El jueves 20 de marzo se produjo un hecho relevante en todo
el hemisferio septentrional: esa tarde entró la primavera meteorológica. A las
17:57, para ser exactos.
Ese, sin embargo, no fue el evento más significativo de la
jornada. Hubo otro acontecimiento de repercusiones planetarias que a pesar de
todo pasó completamente desapercibido para los bípedos: el 20 de marzo, a eso
de las 11:30 de la mañana, Volunti Robles dio por concluido su letargo
invernal.
Como todo durmiente recién levantado, mi primera
preocupación fue la de situarme, cronológica y geográficamente. ¿En dónde
estaba, qué mes era, han florecido ya las encinas? Enseguida descubrí que
seguía en el mismo lugar en el que me había quedado dormida a mitad de
noviembre, con sus paredes tapizadas de libros y sus gotas de agua resbalando por
los cristales. En apariencia nada había cambiado, como si la habitación y su ocupante
hubiesen permanecido pacientemente en hibernación ellos también.

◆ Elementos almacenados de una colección
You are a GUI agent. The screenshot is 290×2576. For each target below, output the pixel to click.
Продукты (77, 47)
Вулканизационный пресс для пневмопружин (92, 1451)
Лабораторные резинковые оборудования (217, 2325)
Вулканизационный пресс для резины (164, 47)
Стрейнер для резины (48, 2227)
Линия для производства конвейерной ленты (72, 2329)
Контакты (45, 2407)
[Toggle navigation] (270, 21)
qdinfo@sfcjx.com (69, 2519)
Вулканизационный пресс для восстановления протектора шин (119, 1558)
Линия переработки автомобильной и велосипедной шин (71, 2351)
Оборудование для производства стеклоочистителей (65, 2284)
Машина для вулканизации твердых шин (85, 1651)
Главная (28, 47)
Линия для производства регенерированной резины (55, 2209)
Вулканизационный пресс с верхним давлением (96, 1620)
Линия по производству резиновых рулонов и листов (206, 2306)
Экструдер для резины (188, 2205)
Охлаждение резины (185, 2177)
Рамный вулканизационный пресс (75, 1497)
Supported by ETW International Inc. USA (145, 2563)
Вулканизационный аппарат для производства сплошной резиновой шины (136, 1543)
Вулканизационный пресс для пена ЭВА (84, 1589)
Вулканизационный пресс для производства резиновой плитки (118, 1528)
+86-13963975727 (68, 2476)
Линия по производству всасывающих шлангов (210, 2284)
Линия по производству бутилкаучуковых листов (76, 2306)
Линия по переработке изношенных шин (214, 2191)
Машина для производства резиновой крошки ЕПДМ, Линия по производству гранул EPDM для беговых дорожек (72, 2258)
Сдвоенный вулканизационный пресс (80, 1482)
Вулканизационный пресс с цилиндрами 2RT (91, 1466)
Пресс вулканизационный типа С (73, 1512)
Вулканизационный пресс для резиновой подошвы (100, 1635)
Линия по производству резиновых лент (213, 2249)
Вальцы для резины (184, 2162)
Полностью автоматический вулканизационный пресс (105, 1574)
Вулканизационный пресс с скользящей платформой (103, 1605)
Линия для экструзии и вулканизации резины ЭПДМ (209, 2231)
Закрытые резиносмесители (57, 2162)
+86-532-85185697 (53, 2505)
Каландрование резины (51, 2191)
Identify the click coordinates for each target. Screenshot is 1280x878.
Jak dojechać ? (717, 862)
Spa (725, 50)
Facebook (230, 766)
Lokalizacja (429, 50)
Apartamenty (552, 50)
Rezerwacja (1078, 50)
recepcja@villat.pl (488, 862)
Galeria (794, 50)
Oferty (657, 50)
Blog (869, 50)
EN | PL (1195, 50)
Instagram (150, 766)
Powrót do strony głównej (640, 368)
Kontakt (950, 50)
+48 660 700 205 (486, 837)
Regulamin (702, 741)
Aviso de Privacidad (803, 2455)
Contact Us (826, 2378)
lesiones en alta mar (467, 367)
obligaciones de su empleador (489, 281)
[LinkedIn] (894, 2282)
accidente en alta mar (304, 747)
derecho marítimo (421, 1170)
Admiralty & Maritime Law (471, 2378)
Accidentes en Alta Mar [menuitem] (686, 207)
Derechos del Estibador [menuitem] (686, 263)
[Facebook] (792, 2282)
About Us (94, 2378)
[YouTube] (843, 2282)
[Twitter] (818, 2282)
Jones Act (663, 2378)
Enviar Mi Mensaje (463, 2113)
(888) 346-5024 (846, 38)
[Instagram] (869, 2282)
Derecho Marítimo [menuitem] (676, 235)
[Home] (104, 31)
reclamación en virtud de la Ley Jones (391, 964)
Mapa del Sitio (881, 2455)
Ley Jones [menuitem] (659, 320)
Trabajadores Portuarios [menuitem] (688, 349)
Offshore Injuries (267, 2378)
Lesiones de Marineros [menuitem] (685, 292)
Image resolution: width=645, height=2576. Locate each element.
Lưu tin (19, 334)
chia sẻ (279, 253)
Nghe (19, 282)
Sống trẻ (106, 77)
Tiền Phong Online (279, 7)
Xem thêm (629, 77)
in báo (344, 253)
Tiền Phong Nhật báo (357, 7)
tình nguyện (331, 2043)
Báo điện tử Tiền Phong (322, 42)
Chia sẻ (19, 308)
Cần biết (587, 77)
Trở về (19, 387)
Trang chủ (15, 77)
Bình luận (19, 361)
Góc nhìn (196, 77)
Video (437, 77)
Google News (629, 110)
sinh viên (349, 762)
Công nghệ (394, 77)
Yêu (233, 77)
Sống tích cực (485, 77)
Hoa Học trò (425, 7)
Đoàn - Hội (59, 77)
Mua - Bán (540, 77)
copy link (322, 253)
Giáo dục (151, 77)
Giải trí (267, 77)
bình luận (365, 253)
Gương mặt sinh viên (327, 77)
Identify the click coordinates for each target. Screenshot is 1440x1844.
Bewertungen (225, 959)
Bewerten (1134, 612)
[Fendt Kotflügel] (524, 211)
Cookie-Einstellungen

◆ Trabajo requerido
1. Devuelve sin cambios el fragmento del texto seleccionado que empieza con "El jueves 20" y sigue hasta "para ser exactos.".
2. Por favor, vuelve a escribir sin cambios las líneas de los registros que empiezan con la línea que contiene "Video (437, 77)" y siguen hasta el final de los registros, ambos extremos incluidos.
El texto y los registros proceden de fuentes distintas.

◆ Soluciones
1.
El jueves 20 de marzo se produjo un hecho relevante en todo
el hemisferio septentrional: esa tarde entró la primavera meteorológica. A las
17:57, para ser exactos.

2.
Video (437, 77)
Google News (629, 110)
sinh viên (349, 762)
Công nghệ (394, 77)
Yêu (233, 77)
Sống tích cực (485, 77)
Hoa Học trò (425, 7)
Đoàn - Hội (59, 77)
Mua - Bán (540, 77)
copy link (322, 253)
Giáo dục (151, 77)
Giải trí (267, 77)
bình luận (365, 253)
Gương mặt sinh viên (327, 77)
Identify the click coordinates for each target. Screenshot is 1440x1844.
Bewertungen (225, 959)
Bewerten (1134, 612)
[Fendt Kotflügel] (524, 211)
Cookie-Einstellungen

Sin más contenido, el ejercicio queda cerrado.